# Frage zu Quota und Postfix



## ljpascal (29. Jan. 2011)

Hallo an alle,
ich hab zwei allgemeine Fragen:
Zum einem...

Ich bekomme ja von ispconfig 2 eine NAchricht wenn jmd. über sein Quota limit kommt. Allerdings ja nur wenn die Dateien auch zu dem Webaccount gehören. Bei Statistik ist es anscheinend egal da werden alle angezeigt. Problem ist das ja nur bei einer Homepage mit upload. Dann werden die Dateien ja wwwrun:www angelegt und somit wird auch keine MEssage verschickt wenn das quota limit überschritten wird. wie kann ich das ändern.

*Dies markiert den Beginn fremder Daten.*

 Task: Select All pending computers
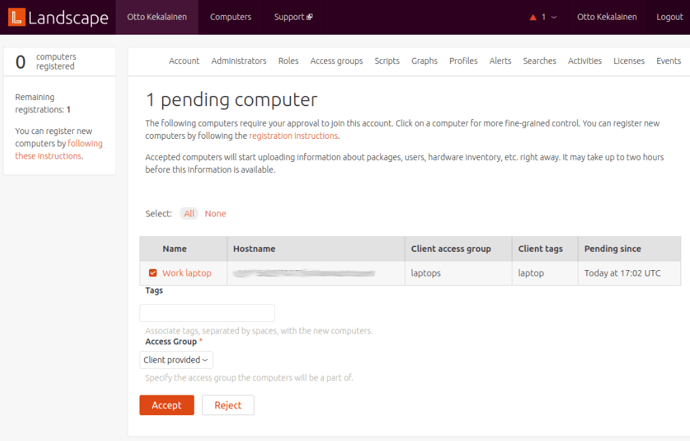pos(188,213)
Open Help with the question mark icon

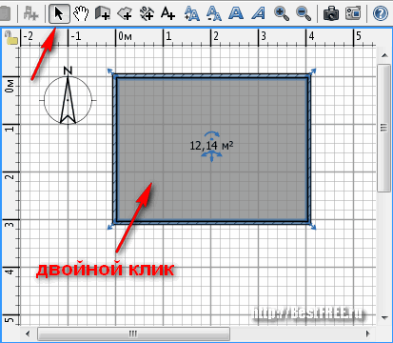(381, 14)
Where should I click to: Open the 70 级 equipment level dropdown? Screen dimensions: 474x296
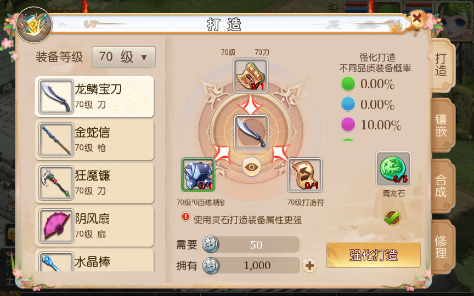point(123,57)
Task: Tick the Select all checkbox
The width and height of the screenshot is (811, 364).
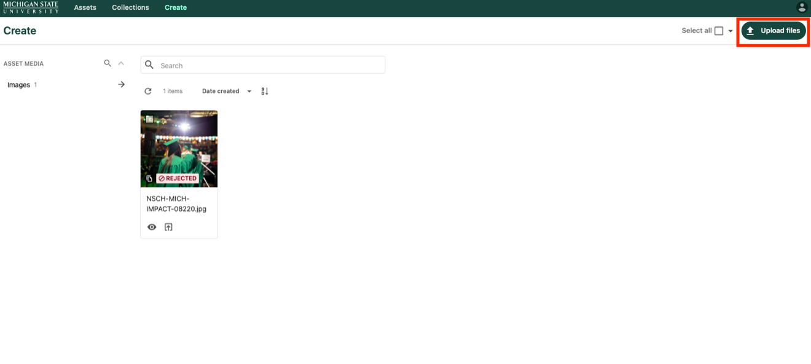Action: click(x=719, y=31)
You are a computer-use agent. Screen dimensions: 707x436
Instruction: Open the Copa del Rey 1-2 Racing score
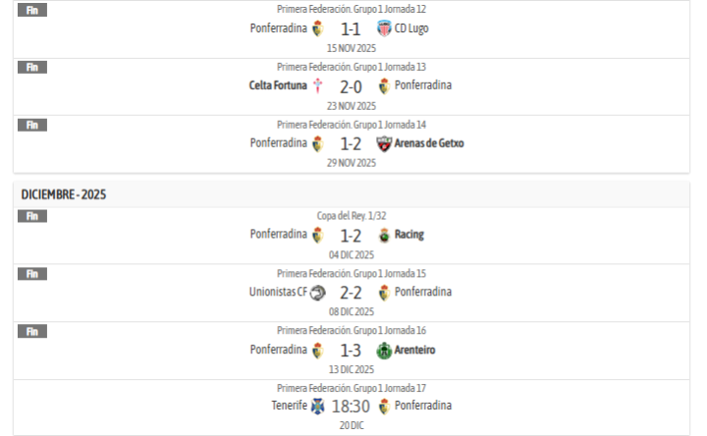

Das nächste habe bei webmin mal benutzer Emails von root gelesen. Da kommen ja alle zwei minuten emails an. keine Spam nonsens. wo durch kommt das habe ich vllt eine Sicherheitslücke. bzw. welche emails werden an root gesendet. Und kann man die auch an eine andere adresse schicken oder ablehnen.



danke an alle 

grüße


----------



## ljpascal (28. Feb. 2011)

Weiss hier wirklich keiner Rat....


----------



## hahni (6. März 2011)

Die "root"-E-Mails bekommst du unter anderem, wenn Ausgaben durch Dienste auf der Console entstehen. Diese Nachrichten werden dann an das "root"-Postfach weitergeleitet. Falls du dich über einen anderen Benutzer als "root" selbst einwählst ("root"-Login ist nicht so sinnvoll"), wird dieses Postfach genutzt.

Zu der Frage mit den Dateien:
Normalerweise ist ISPConfig schon sehr gründlich, was die Kumulierung der Kapazitäten betrifft. Welche Dateien haben denn nicht den richtigen Benutzer? Meinst du hier ggf. über ein Skript erzeugte und abgelegte Dateien?


----------



## ljpascal (6. März 2011)

Ja genau die meine ich..die dateien die automatisch über ein skript erzeugt werden


----------



## hahni (6. März 2011)

Die werden in der Tat nicht mitprotokolliert. Was man hier machen kann, weiß ich leider auch nciht. Ich bin einmal auf Till seine Antwort gespannt .


----------



## Till (7. März 2011)

> Ja genau die meine ich..die dateien die automatisch über ein skript erzeugt werden


Das geht technisch nicht wenn Du mod_php einsetzt, da Linux Quota nach dem Eignetümer der datei und eben nicht dem Ort im Dateibaum protokolliert.

Die Lösung dfür ist es, die Scripte unter dem Userd es Webs laufen zu lassen. DEas geht bei ispconfig 2 mittekls suphp und bei ispconfig 3 mit php-fcgi + suexec, php-cgi + suexec oder auch suphp.


----------